[What is required] Only lines containing "Lawrence" belong in the answer, each copied from the entries below.

[Supplied information]
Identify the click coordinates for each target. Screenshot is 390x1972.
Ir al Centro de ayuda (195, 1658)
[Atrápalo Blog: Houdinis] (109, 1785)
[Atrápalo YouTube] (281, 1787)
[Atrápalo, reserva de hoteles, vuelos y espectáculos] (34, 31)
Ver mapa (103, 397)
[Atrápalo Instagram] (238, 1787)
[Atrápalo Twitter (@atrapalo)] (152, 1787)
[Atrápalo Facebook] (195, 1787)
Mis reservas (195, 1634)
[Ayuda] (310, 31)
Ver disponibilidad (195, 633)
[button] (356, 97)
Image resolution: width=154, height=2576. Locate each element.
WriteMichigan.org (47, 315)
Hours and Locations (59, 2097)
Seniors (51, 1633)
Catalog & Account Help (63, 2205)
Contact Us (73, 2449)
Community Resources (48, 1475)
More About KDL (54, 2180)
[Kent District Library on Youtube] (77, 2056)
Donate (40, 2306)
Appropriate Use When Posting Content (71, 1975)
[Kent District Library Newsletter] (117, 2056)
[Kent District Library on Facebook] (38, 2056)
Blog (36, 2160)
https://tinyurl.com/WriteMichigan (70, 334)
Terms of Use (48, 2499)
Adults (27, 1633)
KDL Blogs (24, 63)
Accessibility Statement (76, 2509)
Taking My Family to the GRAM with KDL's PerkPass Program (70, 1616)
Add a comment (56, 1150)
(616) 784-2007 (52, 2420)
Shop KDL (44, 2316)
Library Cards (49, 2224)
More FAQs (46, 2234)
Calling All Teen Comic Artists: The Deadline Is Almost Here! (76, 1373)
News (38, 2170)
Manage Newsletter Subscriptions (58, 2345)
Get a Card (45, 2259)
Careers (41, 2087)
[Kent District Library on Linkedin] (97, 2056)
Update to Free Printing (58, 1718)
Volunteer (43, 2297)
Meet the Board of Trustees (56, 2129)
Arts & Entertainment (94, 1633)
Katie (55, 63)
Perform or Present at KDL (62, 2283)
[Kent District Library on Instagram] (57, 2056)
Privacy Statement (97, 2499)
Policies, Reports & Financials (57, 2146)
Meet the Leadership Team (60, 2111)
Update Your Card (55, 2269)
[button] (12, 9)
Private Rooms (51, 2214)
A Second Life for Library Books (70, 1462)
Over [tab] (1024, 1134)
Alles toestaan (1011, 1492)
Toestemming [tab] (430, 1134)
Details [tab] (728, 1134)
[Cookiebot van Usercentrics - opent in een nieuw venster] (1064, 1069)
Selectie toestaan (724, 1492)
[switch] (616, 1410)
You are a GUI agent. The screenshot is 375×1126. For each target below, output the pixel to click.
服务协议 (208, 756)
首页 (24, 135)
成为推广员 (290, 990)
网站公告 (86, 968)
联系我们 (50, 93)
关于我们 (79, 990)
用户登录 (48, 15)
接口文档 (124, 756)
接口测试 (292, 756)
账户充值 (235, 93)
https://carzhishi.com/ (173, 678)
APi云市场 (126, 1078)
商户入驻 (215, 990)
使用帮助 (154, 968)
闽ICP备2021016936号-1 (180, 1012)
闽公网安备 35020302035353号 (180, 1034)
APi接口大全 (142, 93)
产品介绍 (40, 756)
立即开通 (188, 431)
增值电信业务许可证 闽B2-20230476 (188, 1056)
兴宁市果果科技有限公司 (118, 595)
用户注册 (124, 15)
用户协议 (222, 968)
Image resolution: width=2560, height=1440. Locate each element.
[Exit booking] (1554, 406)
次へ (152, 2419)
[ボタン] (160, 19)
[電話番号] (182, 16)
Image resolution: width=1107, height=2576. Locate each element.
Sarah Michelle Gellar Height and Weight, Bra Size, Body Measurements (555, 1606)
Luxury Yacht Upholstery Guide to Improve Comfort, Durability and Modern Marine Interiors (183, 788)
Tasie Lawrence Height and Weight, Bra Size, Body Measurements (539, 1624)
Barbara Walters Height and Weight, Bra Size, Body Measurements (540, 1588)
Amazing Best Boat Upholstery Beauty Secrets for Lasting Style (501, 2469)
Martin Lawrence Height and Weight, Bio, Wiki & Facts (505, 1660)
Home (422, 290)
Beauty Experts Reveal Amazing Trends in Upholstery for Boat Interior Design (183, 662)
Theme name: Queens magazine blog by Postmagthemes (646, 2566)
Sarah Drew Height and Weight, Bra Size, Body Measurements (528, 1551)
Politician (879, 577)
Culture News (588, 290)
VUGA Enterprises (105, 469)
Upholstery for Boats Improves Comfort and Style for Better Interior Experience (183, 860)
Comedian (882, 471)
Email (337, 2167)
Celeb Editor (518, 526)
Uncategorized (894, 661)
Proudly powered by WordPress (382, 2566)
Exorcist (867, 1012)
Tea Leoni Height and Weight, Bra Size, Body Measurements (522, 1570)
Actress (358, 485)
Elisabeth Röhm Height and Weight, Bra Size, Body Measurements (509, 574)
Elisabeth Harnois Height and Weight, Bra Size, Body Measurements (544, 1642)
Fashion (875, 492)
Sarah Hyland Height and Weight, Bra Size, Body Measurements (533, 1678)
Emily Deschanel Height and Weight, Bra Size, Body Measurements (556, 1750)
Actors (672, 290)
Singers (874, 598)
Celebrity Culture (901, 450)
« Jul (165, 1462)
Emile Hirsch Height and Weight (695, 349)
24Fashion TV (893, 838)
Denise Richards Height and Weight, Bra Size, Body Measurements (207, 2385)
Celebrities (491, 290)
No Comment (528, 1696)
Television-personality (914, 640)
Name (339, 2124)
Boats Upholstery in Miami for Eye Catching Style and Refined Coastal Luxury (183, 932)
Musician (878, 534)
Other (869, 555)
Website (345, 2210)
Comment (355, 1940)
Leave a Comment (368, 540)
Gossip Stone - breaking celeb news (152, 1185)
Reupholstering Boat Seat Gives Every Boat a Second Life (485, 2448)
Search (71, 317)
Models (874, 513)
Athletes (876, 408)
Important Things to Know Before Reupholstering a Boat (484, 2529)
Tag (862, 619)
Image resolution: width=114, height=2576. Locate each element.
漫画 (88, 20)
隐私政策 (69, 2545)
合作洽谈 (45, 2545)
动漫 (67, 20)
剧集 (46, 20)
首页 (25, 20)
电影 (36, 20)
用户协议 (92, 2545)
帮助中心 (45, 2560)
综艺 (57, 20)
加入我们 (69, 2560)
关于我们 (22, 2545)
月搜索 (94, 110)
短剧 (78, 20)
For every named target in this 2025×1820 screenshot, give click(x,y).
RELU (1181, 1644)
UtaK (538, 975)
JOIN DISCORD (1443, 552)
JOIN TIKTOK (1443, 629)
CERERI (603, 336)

[Task output]
Tasie Lawrence Height and Weight, Bra Size, Body Measurements (539, 1624)
Martin Lawrence Height and Weight, Bio, Wiki & Facts (505, 1660)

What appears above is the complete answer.